## Kısa Soru A
Verilen metin, fay kırılmasından önce ar damarının kırıldığını söylüyor. Metnin kendi ifadelerine dayanarak bunun gerekçesini açıklayın.

## Verilen Metin
· · · · · · ·
AYDINLIK TÜRKİYE'NİN HABERCİSİ

P O L İ T İ K A
'Faydan önce ar damarı kırıldı'

  • "Kamuda çalma ve yolsuzluklar bu olayların nedenidir. Hiçbir sorun sistemden soyutlanamaz. Yeraltındaki fay kırılmasından önce kırılan ar damarıdır."

  • "Bingöl depreminde onlarca masum yavruya mezar olan okul yatakhanesi 1999 depreminden sonra yapılmıştır. Bu, malzeme hırsızlığı değil, insanlık hırsızlığıdır."

  • "Biz çürük olan herşeyi yıkılmayacak, çürümeyecek şekilde yeniden yapmalıyız. Türkiye'de yıkılması gerekenlerin başında malzemeden çalma zihniyeti bulunmaktadır."

  • "Malzemeden çalmanın arkasında ahlak hırsızılığı, hukuk kapkaççılığı, siyaset yankesiciliği, kamu yönetimi kalpazanlığı ve demokrasiden çalmak vardır."
· · · · · · ·
## Girdi Kayıtları
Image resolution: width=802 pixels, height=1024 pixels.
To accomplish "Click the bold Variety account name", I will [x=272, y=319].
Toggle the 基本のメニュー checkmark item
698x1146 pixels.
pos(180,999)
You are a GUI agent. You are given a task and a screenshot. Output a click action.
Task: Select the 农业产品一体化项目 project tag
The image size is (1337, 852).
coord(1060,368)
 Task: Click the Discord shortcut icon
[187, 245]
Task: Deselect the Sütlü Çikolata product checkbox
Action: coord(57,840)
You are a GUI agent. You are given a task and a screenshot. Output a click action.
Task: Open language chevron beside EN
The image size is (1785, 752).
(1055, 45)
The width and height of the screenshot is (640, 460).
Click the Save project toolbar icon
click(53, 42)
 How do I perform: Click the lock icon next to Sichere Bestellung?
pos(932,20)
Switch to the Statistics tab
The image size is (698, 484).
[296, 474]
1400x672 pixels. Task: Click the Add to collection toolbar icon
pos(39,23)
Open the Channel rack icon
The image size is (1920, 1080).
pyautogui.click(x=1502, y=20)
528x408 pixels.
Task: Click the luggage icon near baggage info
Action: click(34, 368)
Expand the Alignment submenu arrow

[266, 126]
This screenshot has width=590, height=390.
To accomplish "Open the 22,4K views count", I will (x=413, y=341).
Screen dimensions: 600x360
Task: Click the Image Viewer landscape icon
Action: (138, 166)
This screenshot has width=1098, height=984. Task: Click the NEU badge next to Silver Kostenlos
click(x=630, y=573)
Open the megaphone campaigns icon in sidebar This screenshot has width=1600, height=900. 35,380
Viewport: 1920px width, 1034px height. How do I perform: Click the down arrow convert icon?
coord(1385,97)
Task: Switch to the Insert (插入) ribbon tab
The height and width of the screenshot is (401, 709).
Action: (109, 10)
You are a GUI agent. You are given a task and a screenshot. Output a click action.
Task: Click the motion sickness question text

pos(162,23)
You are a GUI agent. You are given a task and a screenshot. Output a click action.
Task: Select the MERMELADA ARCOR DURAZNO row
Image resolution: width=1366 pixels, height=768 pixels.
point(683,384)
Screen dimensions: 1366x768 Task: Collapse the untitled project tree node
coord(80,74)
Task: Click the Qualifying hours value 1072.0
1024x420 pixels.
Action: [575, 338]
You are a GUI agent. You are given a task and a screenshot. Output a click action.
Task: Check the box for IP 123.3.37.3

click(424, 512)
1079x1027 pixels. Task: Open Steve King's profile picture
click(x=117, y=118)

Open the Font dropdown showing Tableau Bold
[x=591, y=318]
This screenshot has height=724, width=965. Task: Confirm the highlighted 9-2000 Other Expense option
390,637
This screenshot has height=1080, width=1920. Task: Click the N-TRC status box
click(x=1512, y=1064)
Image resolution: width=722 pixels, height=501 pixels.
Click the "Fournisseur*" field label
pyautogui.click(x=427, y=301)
· · · · · · ·
## Kısa Soru B
Lütfen girdilerin ilk satırından başlayıp "coord(1060,368)" ifadesini içeren satırda biten satırları değiştirmeden kopyalayın.

## Alıştırma Cevabı A
Metne göre bu olayların nedeni kamudaki çalma ve yolsuzluklardır. Hiçbir sorun sistemden soyutlanamadığı için felaketin asıl kaynağı yeraltındaki fay kırılması değil, ondan önce kırılan ar damarıdır.

## Alıştırma Cevabı B
Image resolution: width=802 pixels, height=1024 pixels.
To accomplish "Click the bold Variety account name", I will [x=272, y=319].
Toggle the 基本のメニュー checkmark item
698x1146 pixels.
pos(180,999)
You are a GUI agent. You are given a task and a screenshot. Output a click action.
Task: Select the 农业产品一体化项目 project tag
The image size is (1337, 852).
coord(1060,368)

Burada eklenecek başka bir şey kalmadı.